The Episcopal Church does pay attention today, though, and since
2003 has remembered Lewis in its calendar of Lesser Feasts and Fasts. The commentary there highlights the fact that
Lewis did not come by his religion easily, but went through a long period of
atheism from his adolescence in the 1910s until 1929. The profile also notes that his reconversion,
fulfilled in 1931, "inaugurated a wonderful outpouring of Christian
apologetics in media as varied as popular theology, children’s literature,
fantasy and science fiction, and correspondence on spiritual matters with
friends and strangers alike."
Here are a few quotes from Lewis, taken from a variety of
his writings and assorted websites:
"I believe in Christianity as I believe that the sun
has risen: not only because I see it, but because by it I see everything else."
As we copied-and-pasted those words a little while ago, we
didn't know, but quickly learned, that they now appear on the plaque which just
yesterday was dedicated to Lewis in Poet's Corner in Westminster Abbey.[3]

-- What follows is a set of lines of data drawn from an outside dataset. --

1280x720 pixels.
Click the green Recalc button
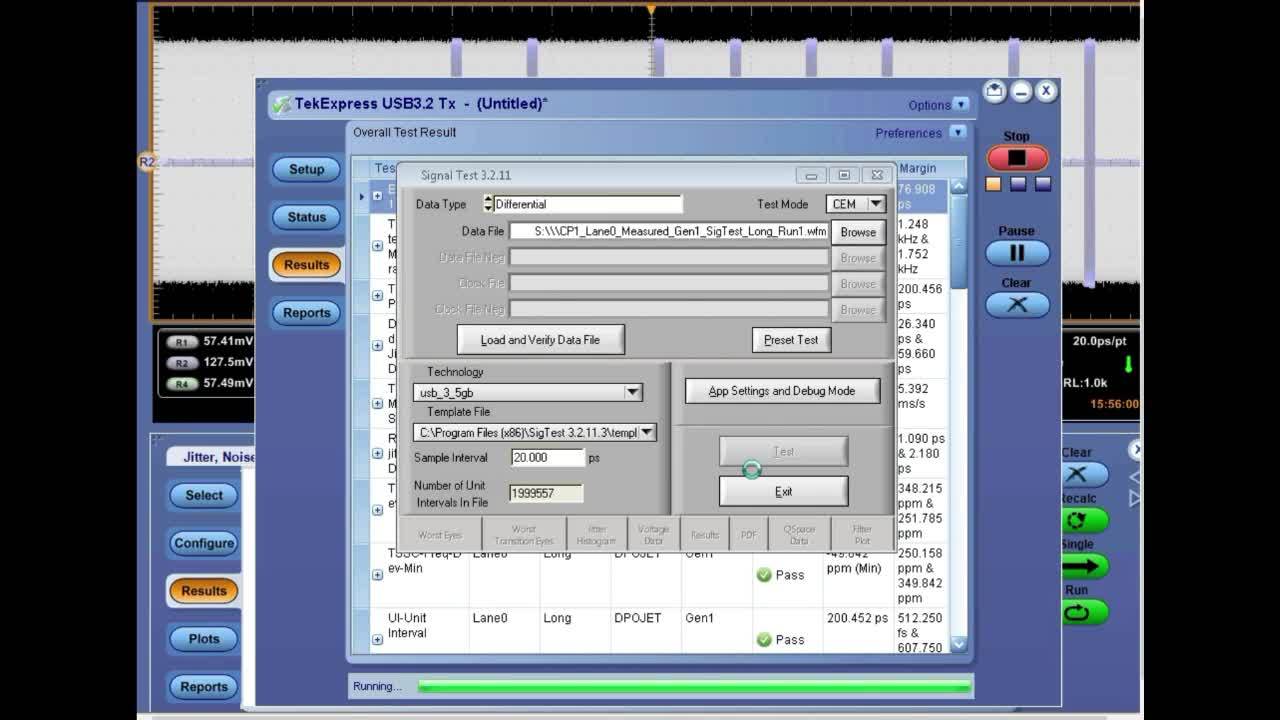[1083, 520]
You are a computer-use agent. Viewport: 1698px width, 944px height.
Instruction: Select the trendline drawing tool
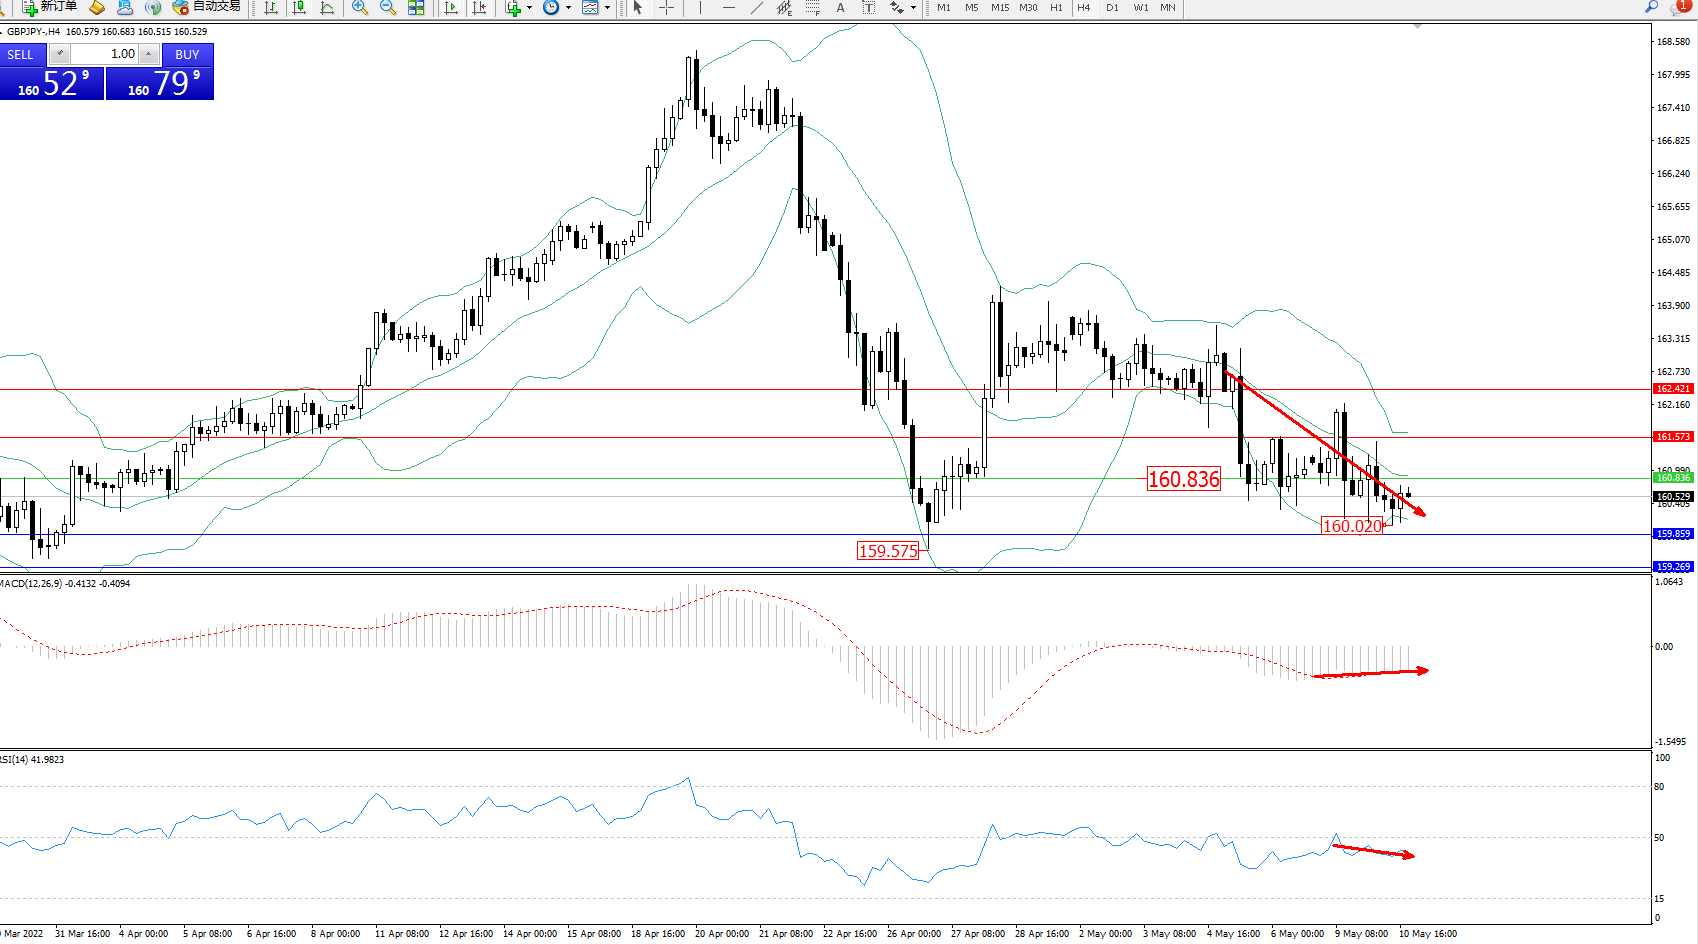(757, 8)
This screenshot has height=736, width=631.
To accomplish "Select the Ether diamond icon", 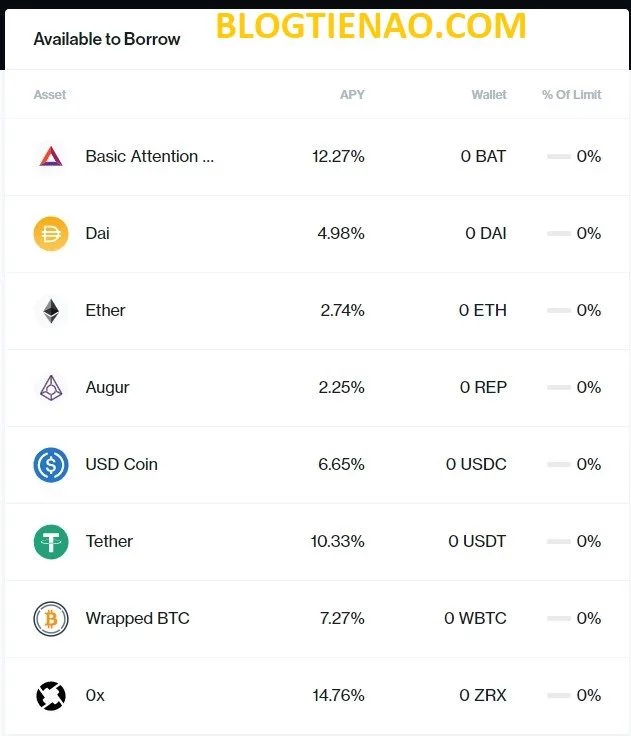I will pyautogui.click(x=51, y=310).
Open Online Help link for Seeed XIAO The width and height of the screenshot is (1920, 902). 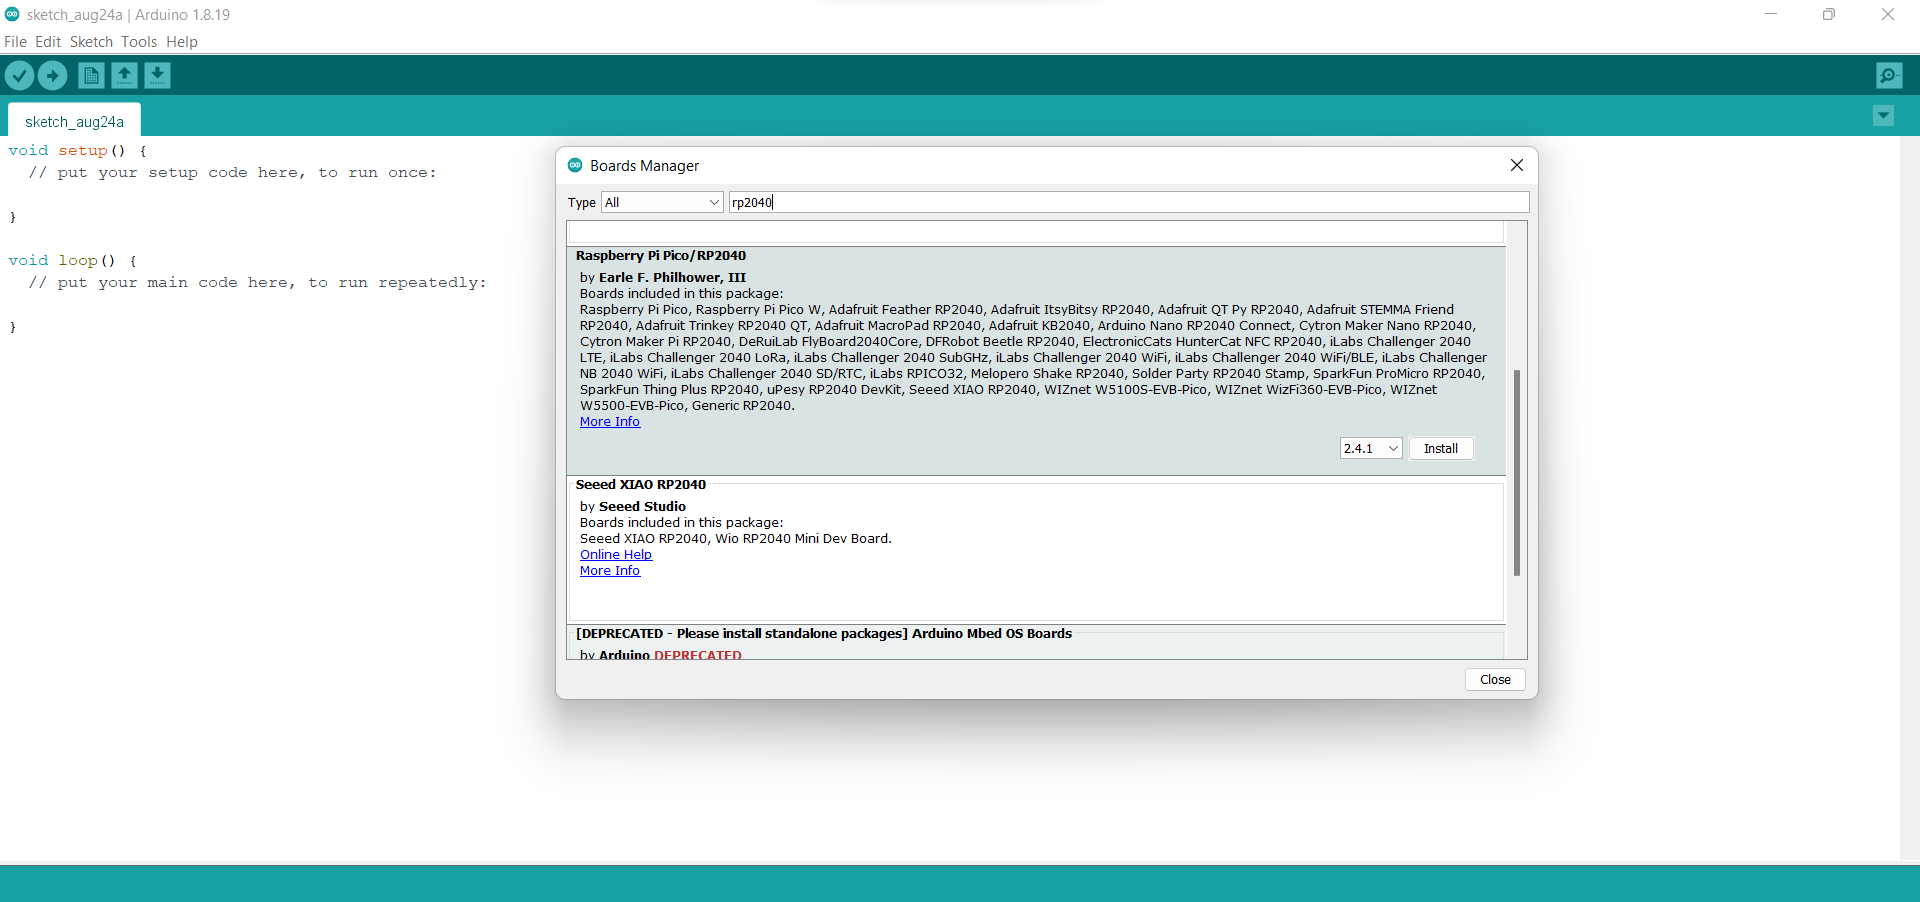click(x=615, y=555)
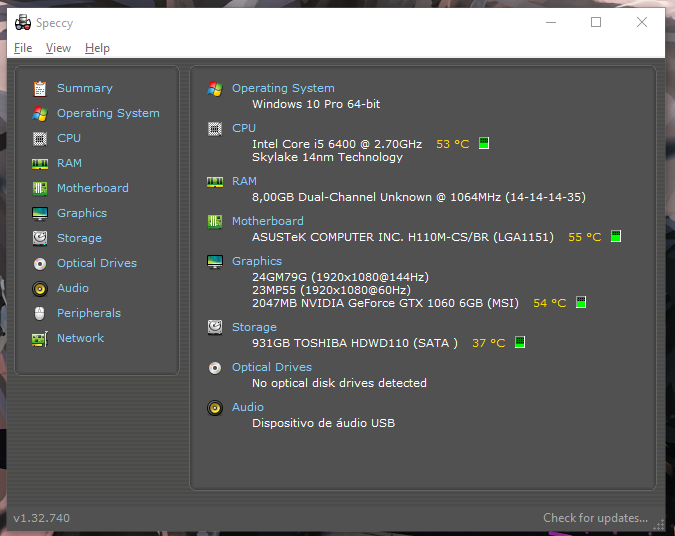Click the Storage drive icon in sidebar

click(x=40, y=238)
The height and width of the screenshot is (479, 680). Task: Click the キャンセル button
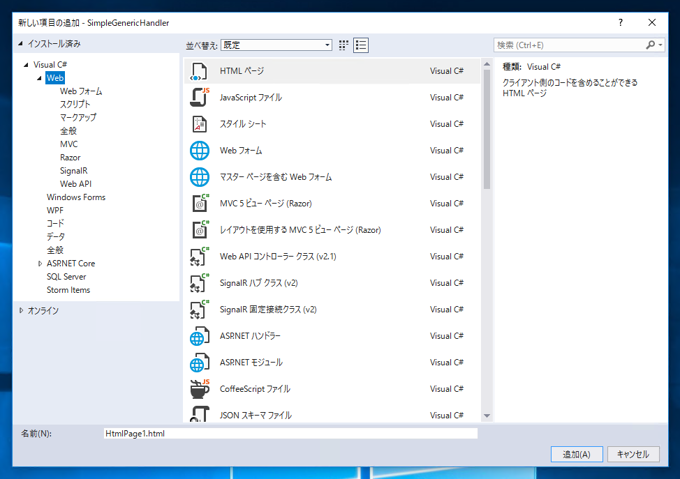pos(633,454)
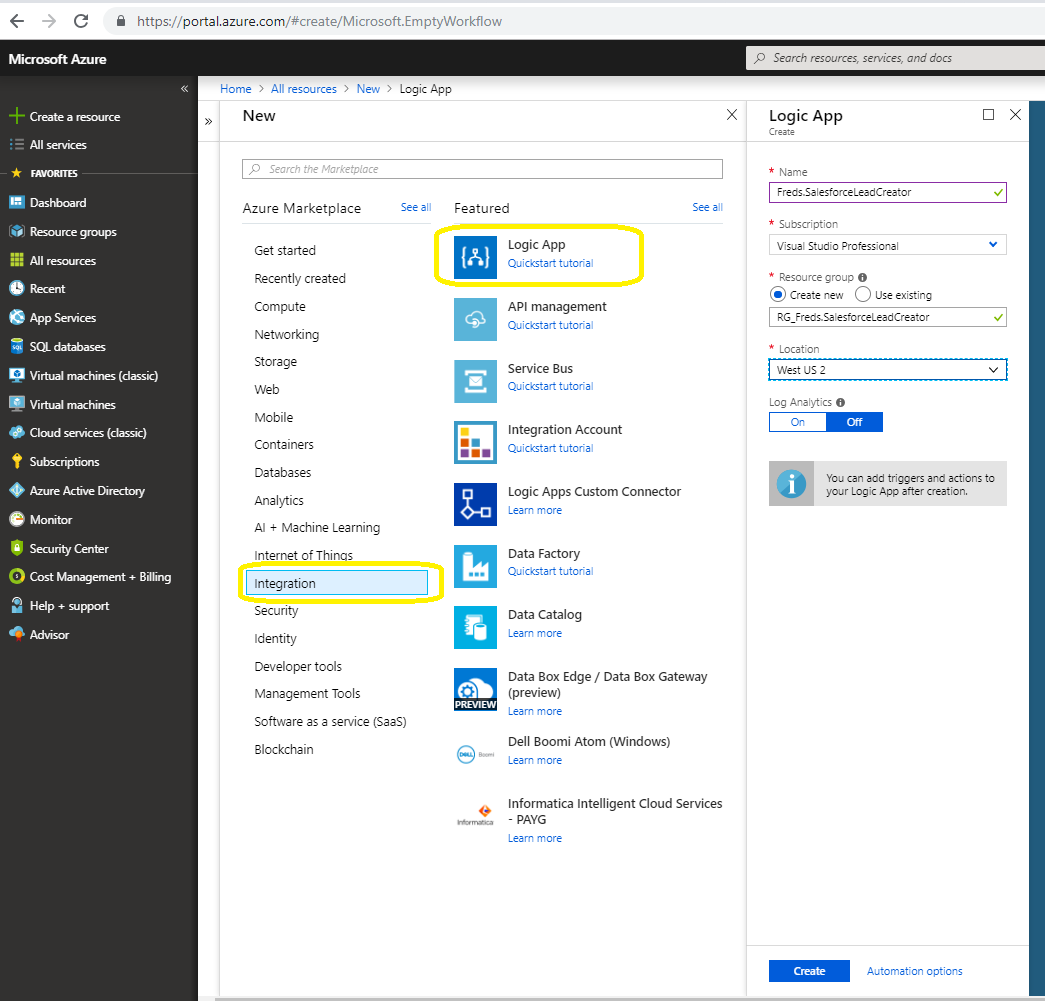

Some other of Lewis's words:
"Courage is not simply one of the virtues, but the form
of every virtue at the testing point."
"If you look for truth, you may find comfort in the
end; if you look for comfort you will not get either comfort or truth only soft
soap and wishful thinking to begin, and in the end, despair."
"Whatever men expect, they soon come to think they have
a right to: the sense of disappointment can, with very little skill on (the
devil's) part, be turned into a sense of injury."
"You cannot make men good by law: and without good men
you cannot have a good society."
“Each new power won by man is a power over man as well. Each
advance leaves him weaker as well as stronger.”
"Friendship is born at that moment when one person says
to another: What! You too? I thought I was the only one."
"Aim at heaven and you will get earth thrown in. Aim at
earth and you get neither."
"The trouble about trying to make yourself stupider
than you really are is that you very often succeed."
And here is the Collect for this Day in Lesser Feasts and
Fasts, 2006 (page 465):
O God of searing truth and surpassing beauty, we give you thanks for Clive Staples Lewis, whose sanctified imagination lights fires of faith in young and old alike. Surprise us also with your joy and draw us into that new and abundant life which is ours in Christ Jesus, who lives and reigns with you and the Holy Spirit, one God, now and for ever. Amen.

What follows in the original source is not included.